We had a very similar situation with my father-in-law earlier this year, unfortunately though, he never did wake up from the induced coma. He died.
The biggest takeaway for me was to learn CPR and PRACTICE it every year (through re-certification). My father-in-law went without CPR for ~9 minutes- basically pegging his chance at survival to 0. Who knows what the outcome would've been if someone who knew CPR was present to start immediately.
Seriously, get certified and practice CPR techniques. It could save a life one day.
There have been many cases of people going without oxygen for long periods of time but not suffering brain damage due to the fact that they were in icy water which served to cool their brain. So much so that I believe deliberately cooling the brain has been done in an attempt to reduce brain damage. I think the key difference here is the addition of cold saline solution to the blood stream.
> One complication of the procedure is that patients’ cells can become damaged as they are warmed up after surgery.
Just like holding temperatures in food industry health codes: really cold is okay, and really hot is okay, but you really want to minimise the time spent between extremes. Makes me wonder how fast the brain is deteriorating at 10C, and if there are significantly more problems holding a body for 10 hours as opposed to 10 minutes. For all I know, most of the damage done by this procedure could be in the cooldown and warmup processes (though I'm not making a positive claim).
When I was driving an ambulance in college, they used to say "They're not dead until they're warm and dead." i.e. do CPR until their body temperature rises to normal.
There have been years of attempts at creating an artificial blood O2 and CO2 carrier but so far nothing really viable has seemed to come out. In the mean time they're just slowing down the chemical processes that cause so much damage to the brain in the absence of oxygen.
Seems like a combination approach might help. Even if a carrier isn't good enough at body temperature, it might extend viability when chilled, compared to just using saline.
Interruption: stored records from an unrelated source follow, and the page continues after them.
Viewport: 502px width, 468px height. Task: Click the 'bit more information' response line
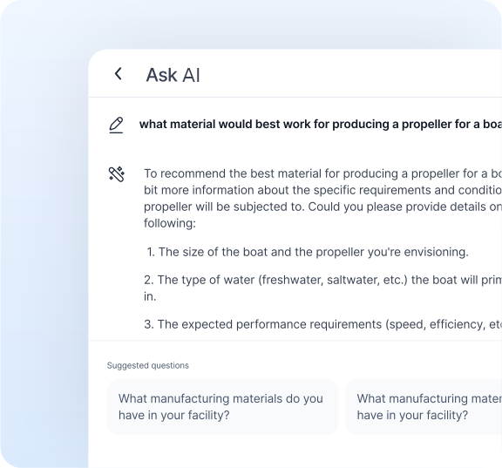coord(322,190)
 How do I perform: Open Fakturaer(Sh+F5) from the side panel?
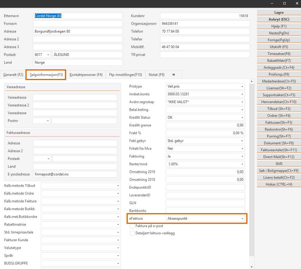point(279,123)
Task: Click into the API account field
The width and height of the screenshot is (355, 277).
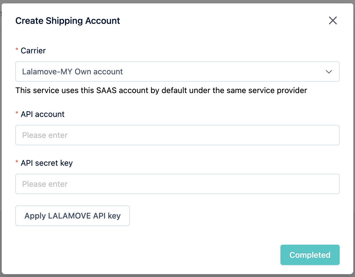Action: (178, 135)
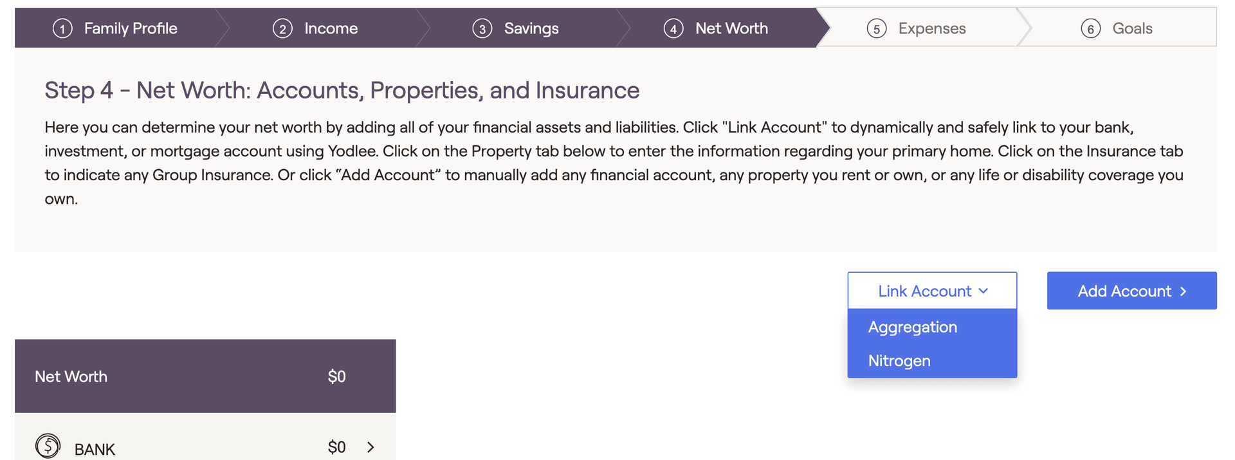
Task: Click the step 1 circle icon
Action: pos(62,29)
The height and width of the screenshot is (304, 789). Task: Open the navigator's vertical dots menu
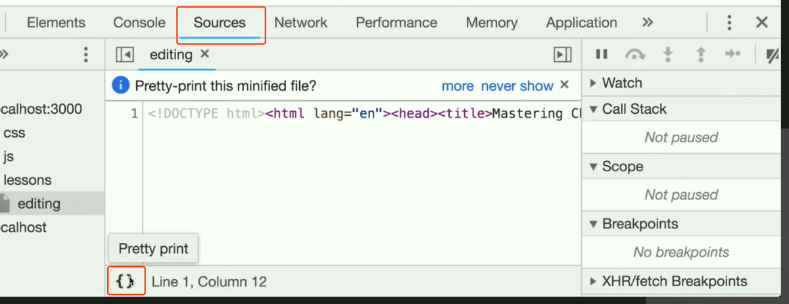point(85,55)
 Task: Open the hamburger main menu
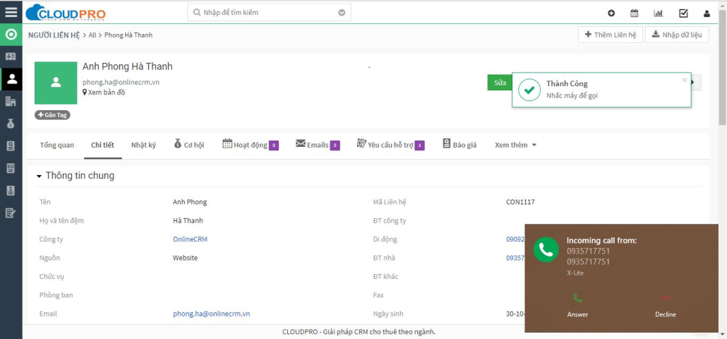point(11,12)
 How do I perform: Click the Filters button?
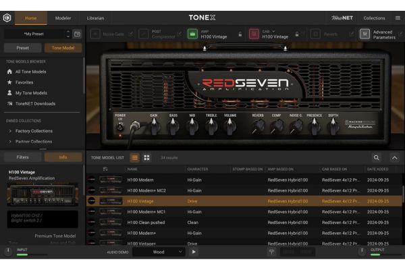[22, 157]
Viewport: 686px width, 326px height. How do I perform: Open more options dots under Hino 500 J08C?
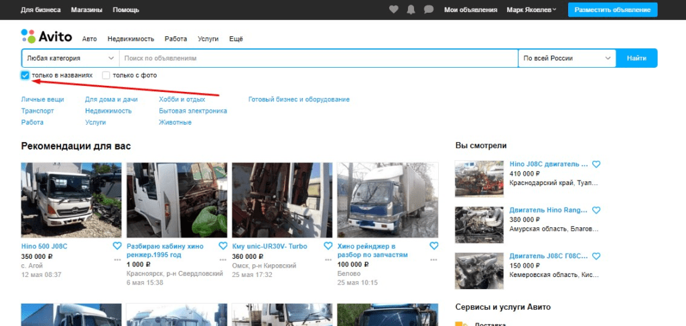(x=117, y=258)
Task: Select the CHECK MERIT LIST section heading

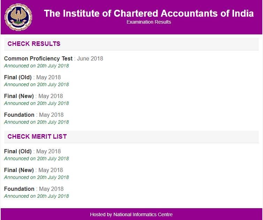Action: click(x=37, y=137)
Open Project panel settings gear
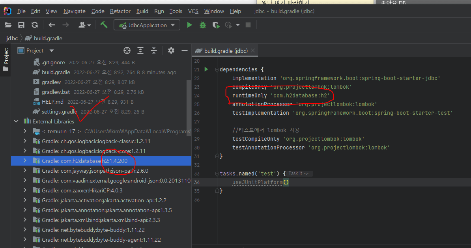Viewport: 471px width, 248px height. click(x=171, y=50)
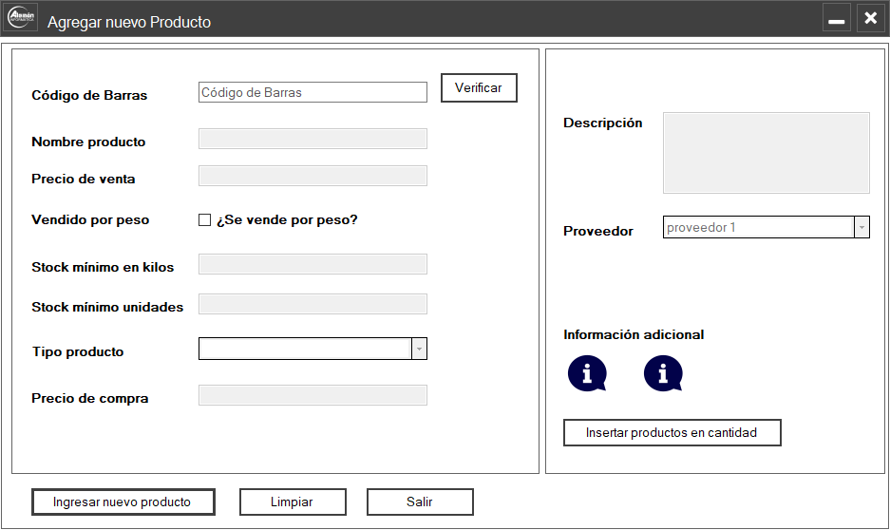The height and width of the screenshot is (530, 890).
Task: Open the Proveedor dropdown arrow
Action: [861, 228]
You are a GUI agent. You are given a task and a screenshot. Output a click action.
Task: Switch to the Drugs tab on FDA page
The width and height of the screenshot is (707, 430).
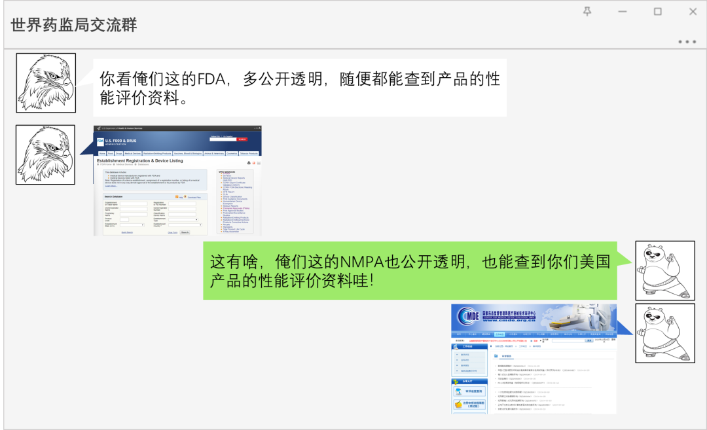119,153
Wonder how feasible it'd be to er... super saturate "stock" blood (eg from blood packs) with extra oxygen carrying red blood cells? Preferably oxygenated just prior to being used for this.
Doesn't really help if the path to the brain is leaking like a sieve. Also one of the goals with blood substitutes was to make them physically smaller than red blood cells to get past the second issue which is swelling that can restrict blood supplies. The idea was a smaller O2 carrying molecule could squeeze through where a red blood cell couldn't.